A RAG app has two main components: the retrieval component and the generation component. The former retrieves dynamic data from some data source such as a website, text, or database. The generation component combines the retrieved data with the query to generate a response with an LLM. Each of these components consists of smaller moving parts. Considering all these components and their subcomponents, it’s accurate to call the RAG process a chain or a pipeline.

Assessing the Retriever Component

Many parameters control a retriever’s output. The retrieval phase begins with loading the source data. How quickly is data loaded? Is all desired data loaded? How much irrelevant data is included in the source? For media sources, for instance, what qualifies as unnecessary data? Will you get the same or better results if, for example, your videos were compressed?

Assessing the Generator Component

The story is similar for the generator component. Many parameters significantly affect its performance. There’s the temperature, which controls the randomness or creativity of the LLM. It ranges between 0 and 1. 0 means it sticks to the given context strictly, and 1 means it has the freedom to respond with whatever it thinks is suitable to your question.

Evaluation Metrics

Due to the complex, integrated nature of RAG systems, evaluating them is a bit tricky. Because you’re dealing with unstructured textual data, how do you assess a scoring scheme that reliably grades correct responses? Consider the following prompts and their responses:

Prompt:
"What is the capital of South Africa?"

Answer 1:
"South Africa has three capitals: Pretoria (executive), Bloemfontein (judicial), 
  and Cape Town (legislative)."

Answer 2:
"While Cape Town serves as the legislative capital of South Africa, Pretoria 
  is the seat of the executive branch, and Bloemfontein is the judicial capital."
Prompt:
"What was the cause of the American Civil War?"

Answer 1:
"The primary cause of the American Civil War was the issue of slavery, 
  specifically its expansion into new territories."

Answer 2:
"While states' rights and economic differences played roles, the main 
  cause of the American Civil War was the debate over slavery and its expansion."

Exploring RAG Metrics

Over the years, several useful metrics have emerged, targeting different aspects of the RAG pipeline. For the retrieval component, common evaluation metrics are nDCG (Normalized Discounted Cumulative Gain), Recall, and Precision. nDCG measures the ranking quality, evaluating how well the retrieved results are ordered in terms of relevance. Higher scores are given for relevant results that appear at the top. Recall measures the model’s ability to retrieve relevant information from the given dataset. Precision measures how many of the search results are relevant. For best results, use all metrics. Other kinds of metrics available are LLM Wins, Balance Between Precision and Recall, Mean Reciprocal Rank, and Mean Average Precision.

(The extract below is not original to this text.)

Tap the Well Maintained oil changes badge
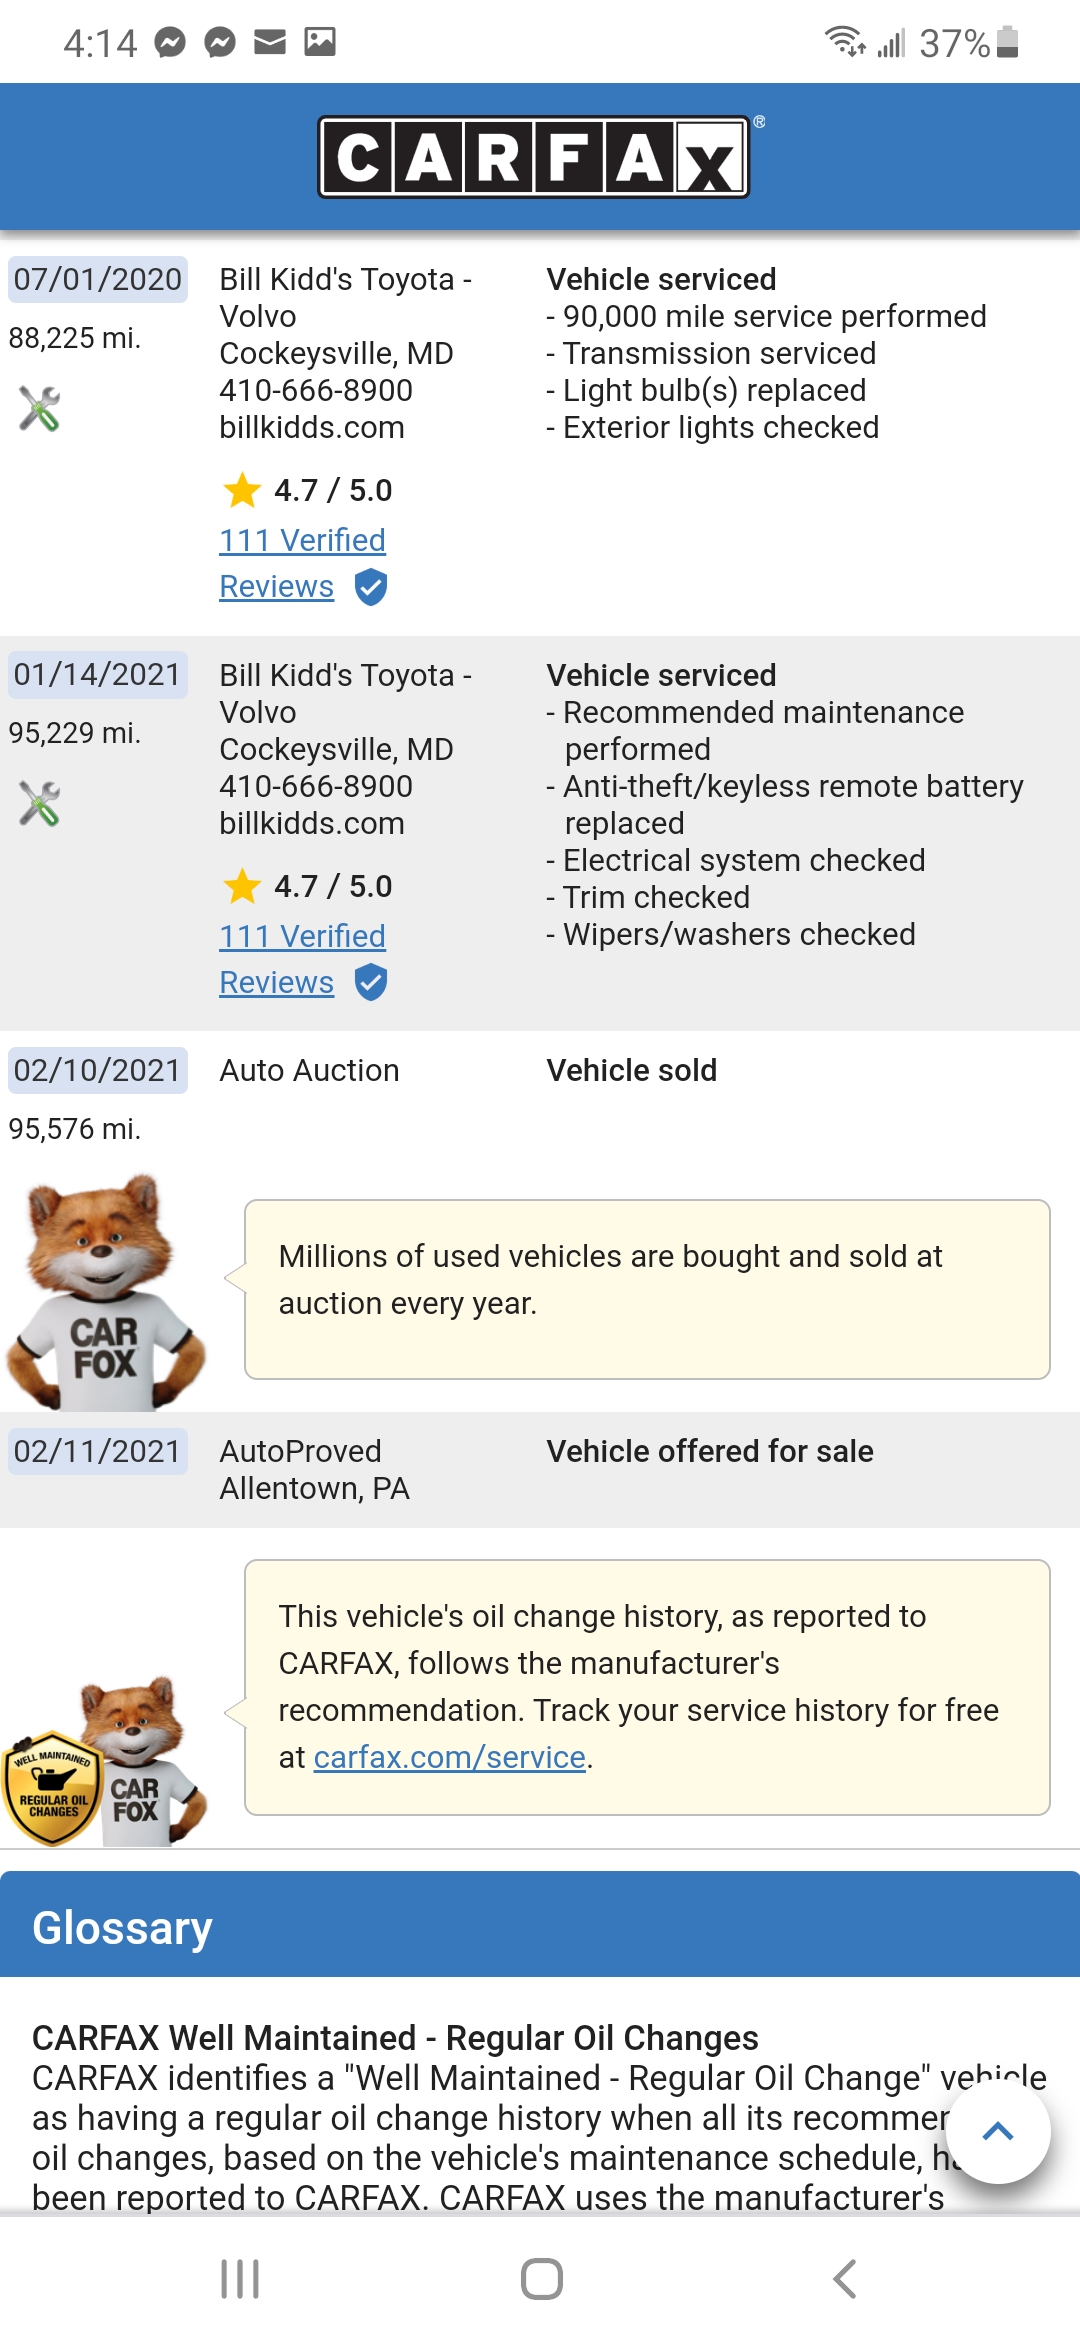Viewport: 1080px width, 2340px height. pos(52,1788)
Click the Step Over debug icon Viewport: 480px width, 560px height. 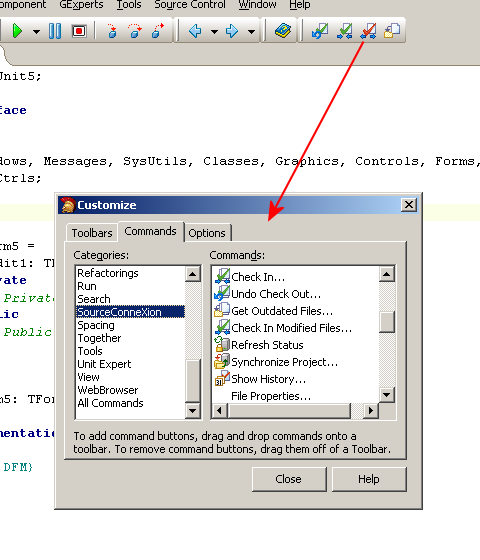point(135,31)
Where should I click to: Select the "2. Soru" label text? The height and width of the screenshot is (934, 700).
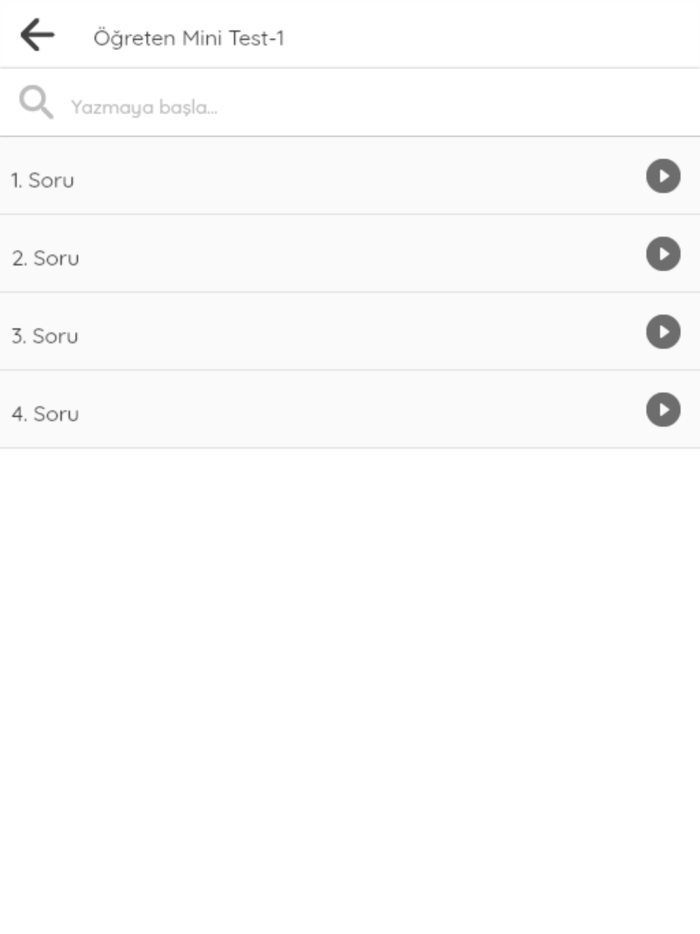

Evaluating RAG Evaluation Tools

Just as there’s no shortage of RAG evaluation metrics, there’s equally a good number of evaluation tools. Some use custom metrics not previously mentioned, and proprietary metrics, too. Depending on your use case, one or a combination of specific metrics will boost your RAG’s performance significantly. Examples of RAG evaluation frameworks include Arize, Automated Retrieval Evaluation System (ARES), Benchmarking Information Retrieval (BEIR), DeepEval, Ragas, OpenAI Evals, Traceloop, TruLens, and Galileo.